Quote the rows from the line that contains "Viewport: 1280px width, 720px height." through the line that contains "The height and", both lines included, and give only those.

═════ Exercise materials

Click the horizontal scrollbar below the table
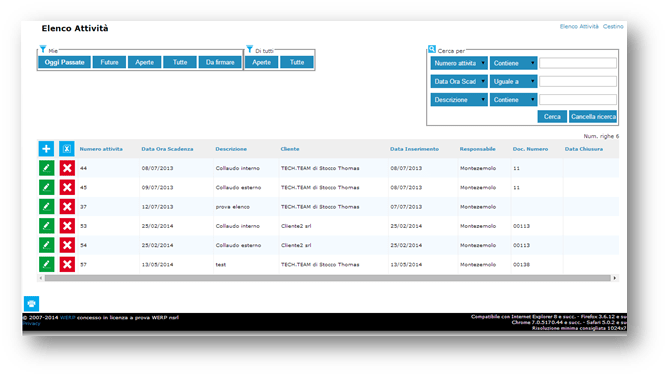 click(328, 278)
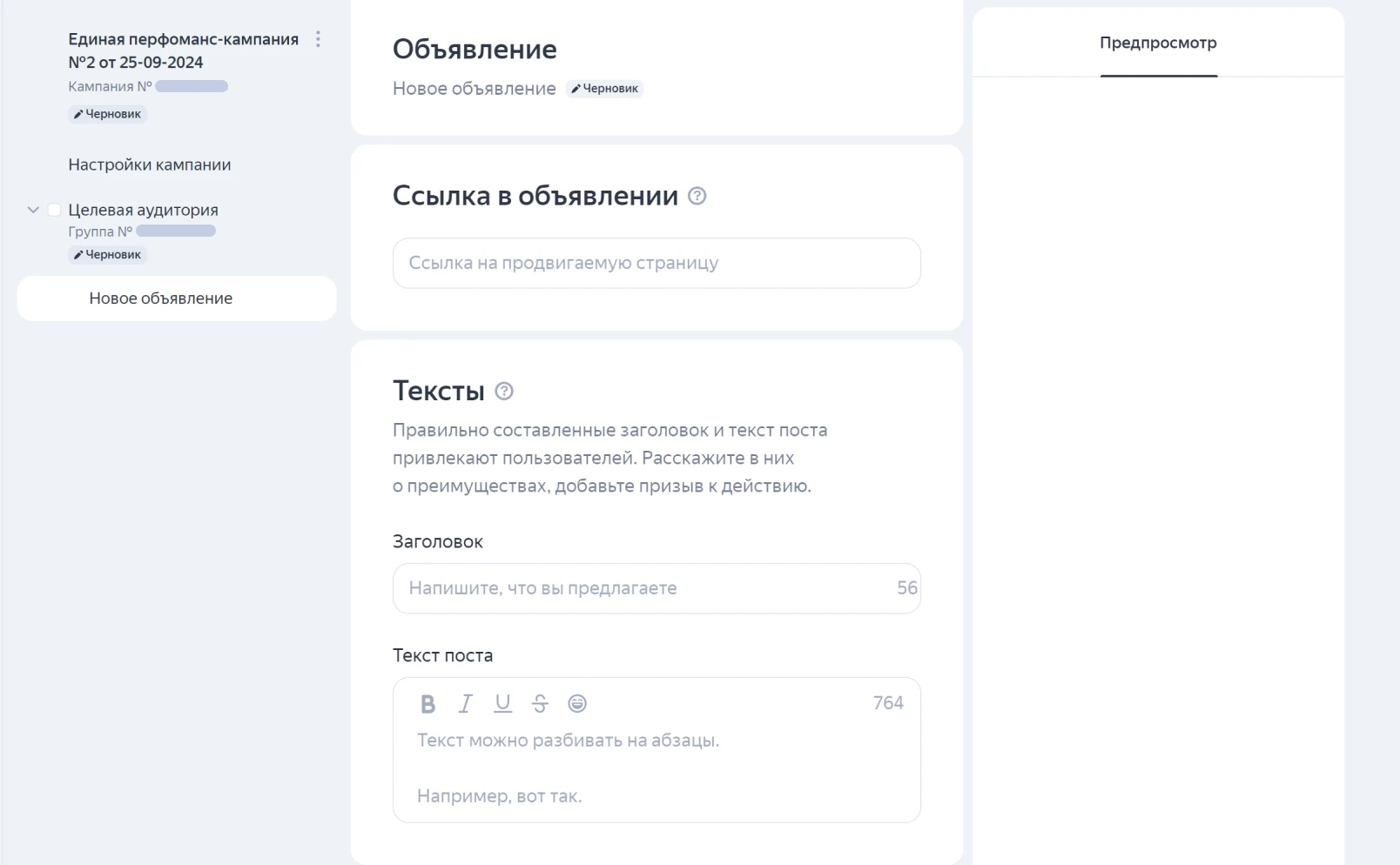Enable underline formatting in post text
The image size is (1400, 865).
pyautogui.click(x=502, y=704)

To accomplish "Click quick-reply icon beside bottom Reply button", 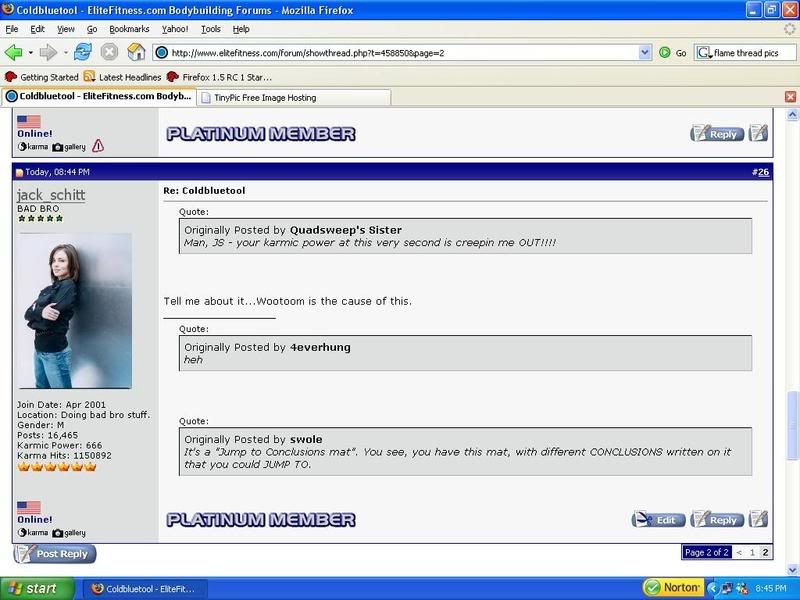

══════════
═════ Exercise materials

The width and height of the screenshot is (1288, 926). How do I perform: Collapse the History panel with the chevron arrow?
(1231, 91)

══════════
═════ Exercise materials

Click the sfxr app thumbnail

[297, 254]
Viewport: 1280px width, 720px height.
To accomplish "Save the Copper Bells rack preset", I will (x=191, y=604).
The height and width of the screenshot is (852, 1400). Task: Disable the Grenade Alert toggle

══════════

> _Task output_
Viewport: 1280px width, 720px height.
To accomplish "Save the Copper Bells rack preset", I will (x=191, y=604).
The height and width of the screenshot is (852, 1400). Task: Disable the Grenade Alert toggle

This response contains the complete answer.